= What the exercise asks =
Wherever the word "color" appears in a line of the records, copy that line.

────

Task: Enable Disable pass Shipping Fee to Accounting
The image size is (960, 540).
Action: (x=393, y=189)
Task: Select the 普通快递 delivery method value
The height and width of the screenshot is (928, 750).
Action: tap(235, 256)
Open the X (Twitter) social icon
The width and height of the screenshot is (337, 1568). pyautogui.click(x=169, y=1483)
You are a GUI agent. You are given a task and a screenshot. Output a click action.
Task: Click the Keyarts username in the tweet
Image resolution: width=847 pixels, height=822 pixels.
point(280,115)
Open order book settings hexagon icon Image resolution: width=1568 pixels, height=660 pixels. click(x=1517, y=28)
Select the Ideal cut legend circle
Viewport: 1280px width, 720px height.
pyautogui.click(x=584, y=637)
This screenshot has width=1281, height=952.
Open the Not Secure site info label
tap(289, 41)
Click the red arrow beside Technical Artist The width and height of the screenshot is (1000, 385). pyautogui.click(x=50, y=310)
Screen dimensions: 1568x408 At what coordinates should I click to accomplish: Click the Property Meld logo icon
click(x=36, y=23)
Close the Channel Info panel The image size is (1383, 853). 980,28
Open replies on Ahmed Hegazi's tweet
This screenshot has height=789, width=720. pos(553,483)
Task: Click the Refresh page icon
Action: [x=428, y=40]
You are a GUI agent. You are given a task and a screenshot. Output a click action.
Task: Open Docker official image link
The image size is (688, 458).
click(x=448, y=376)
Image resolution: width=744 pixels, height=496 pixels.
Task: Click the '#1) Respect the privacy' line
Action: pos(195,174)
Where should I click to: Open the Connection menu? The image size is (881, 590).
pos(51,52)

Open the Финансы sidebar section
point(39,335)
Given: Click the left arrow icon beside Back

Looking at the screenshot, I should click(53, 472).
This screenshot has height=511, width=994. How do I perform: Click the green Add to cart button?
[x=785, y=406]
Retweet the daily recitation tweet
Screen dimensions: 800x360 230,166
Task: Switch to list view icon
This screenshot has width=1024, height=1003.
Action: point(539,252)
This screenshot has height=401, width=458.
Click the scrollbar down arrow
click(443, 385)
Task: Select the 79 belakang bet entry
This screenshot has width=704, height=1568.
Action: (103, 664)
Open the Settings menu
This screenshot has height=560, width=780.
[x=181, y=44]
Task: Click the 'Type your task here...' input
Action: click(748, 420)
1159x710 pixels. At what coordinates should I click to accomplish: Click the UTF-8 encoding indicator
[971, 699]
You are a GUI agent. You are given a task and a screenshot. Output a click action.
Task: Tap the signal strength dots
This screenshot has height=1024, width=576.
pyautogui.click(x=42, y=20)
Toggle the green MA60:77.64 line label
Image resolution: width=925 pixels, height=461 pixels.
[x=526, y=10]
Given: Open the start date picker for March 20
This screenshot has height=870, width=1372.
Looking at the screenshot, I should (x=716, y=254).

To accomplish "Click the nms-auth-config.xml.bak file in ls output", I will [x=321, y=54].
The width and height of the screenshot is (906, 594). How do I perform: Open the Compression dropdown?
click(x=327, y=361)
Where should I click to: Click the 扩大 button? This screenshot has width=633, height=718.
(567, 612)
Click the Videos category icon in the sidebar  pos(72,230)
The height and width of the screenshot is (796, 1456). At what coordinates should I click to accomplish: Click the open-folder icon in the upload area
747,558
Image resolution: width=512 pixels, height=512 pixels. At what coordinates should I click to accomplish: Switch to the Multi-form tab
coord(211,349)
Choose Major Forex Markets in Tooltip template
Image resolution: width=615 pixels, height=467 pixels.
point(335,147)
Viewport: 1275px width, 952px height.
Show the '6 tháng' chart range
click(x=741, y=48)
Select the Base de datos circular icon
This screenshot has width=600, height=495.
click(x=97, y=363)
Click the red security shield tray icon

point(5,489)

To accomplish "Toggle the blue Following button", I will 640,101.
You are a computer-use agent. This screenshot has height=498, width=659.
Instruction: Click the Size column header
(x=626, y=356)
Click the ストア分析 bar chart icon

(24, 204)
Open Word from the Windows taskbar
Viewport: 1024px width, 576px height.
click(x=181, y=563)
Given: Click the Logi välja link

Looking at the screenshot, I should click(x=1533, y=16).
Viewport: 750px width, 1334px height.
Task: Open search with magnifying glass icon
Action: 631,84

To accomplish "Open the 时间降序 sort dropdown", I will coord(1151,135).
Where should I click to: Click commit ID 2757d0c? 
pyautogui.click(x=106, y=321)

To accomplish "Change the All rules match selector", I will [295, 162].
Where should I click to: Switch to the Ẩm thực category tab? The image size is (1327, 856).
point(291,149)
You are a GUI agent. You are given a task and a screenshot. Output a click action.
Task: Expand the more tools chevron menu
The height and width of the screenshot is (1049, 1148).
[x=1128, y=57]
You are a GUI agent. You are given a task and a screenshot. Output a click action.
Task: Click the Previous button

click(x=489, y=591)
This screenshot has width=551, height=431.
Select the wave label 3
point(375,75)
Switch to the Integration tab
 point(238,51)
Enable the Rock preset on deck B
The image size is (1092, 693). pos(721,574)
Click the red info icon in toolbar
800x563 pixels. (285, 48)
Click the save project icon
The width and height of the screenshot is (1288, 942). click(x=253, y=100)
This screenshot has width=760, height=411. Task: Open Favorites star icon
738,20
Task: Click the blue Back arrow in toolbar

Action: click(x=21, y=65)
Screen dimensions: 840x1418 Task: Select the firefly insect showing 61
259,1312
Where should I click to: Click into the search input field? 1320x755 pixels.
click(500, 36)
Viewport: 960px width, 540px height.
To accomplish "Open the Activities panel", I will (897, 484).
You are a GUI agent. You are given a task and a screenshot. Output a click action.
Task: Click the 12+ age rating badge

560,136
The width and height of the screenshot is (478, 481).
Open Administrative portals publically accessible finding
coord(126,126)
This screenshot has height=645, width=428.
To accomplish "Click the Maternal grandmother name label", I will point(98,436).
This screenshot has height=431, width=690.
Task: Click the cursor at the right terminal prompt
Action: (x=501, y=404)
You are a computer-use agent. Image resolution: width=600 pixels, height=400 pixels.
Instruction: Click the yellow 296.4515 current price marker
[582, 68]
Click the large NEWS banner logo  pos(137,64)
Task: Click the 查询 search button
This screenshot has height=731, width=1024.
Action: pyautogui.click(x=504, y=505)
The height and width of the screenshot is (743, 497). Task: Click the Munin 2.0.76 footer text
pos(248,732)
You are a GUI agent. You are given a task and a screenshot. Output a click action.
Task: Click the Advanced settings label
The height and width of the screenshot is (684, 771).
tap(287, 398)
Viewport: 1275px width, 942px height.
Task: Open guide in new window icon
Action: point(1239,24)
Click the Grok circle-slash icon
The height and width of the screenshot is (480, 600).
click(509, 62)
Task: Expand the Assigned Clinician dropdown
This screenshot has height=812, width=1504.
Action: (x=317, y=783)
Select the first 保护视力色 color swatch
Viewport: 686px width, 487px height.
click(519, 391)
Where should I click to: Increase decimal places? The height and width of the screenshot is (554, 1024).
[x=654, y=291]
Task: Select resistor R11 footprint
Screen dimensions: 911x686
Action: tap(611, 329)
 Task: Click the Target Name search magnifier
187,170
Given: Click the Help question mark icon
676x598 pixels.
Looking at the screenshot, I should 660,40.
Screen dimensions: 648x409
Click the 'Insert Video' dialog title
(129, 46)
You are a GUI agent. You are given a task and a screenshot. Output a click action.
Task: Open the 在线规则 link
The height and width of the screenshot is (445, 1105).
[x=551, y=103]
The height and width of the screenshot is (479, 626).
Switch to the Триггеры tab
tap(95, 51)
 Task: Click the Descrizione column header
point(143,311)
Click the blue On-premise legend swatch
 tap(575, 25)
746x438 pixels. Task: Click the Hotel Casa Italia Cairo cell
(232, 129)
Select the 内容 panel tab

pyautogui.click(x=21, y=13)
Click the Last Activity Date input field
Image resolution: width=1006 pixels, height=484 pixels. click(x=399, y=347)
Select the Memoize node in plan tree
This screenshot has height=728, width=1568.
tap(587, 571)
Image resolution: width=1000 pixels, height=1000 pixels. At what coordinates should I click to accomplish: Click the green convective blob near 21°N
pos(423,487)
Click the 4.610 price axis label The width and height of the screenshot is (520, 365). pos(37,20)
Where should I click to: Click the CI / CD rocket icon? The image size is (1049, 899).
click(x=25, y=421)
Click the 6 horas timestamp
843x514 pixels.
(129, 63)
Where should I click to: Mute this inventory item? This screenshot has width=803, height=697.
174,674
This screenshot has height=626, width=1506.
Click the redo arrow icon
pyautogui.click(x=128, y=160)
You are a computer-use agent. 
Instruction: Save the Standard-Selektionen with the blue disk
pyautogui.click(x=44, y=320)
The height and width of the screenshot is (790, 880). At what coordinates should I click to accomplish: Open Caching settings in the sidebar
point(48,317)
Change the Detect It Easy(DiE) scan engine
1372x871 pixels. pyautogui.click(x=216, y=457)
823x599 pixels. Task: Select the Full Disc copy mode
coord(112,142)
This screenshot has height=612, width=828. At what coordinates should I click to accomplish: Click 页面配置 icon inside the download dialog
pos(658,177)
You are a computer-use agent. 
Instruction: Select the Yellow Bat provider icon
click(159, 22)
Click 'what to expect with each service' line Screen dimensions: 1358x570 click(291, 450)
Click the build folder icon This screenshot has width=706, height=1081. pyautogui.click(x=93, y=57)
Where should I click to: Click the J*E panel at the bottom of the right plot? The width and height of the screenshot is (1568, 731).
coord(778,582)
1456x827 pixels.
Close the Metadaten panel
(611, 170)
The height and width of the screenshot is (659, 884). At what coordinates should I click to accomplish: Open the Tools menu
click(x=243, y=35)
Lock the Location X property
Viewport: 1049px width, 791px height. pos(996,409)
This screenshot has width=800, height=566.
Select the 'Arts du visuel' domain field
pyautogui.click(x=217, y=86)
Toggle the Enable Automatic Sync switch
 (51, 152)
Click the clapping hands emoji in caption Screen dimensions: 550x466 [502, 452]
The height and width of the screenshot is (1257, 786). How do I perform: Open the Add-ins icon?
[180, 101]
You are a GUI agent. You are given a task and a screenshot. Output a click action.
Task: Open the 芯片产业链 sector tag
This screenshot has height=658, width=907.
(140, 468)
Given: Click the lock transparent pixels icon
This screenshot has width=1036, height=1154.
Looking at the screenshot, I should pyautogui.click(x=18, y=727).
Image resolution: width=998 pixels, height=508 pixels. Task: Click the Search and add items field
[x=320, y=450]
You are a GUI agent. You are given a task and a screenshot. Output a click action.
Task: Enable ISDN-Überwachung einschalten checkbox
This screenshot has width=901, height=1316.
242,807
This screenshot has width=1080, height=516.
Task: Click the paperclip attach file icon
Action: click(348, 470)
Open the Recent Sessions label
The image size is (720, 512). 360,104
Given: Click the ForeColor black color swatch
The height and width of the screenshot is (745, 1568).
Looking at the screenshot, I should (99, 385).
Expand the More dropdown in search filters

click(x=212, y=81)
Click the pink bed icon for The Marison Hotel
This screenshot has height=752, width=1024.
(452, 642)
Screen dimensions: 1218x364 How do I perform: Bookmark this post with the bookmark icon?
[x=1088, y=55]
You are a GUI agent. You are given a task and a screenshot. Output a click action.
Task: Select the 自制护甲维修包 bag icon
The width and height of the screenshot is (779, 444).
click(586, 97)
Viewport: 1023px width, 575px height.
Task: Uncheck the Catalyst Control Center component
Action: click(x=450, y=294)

────

= Reply =
Select the first 保护视力色 color swatch
Given: Click the ForeColor black color swatch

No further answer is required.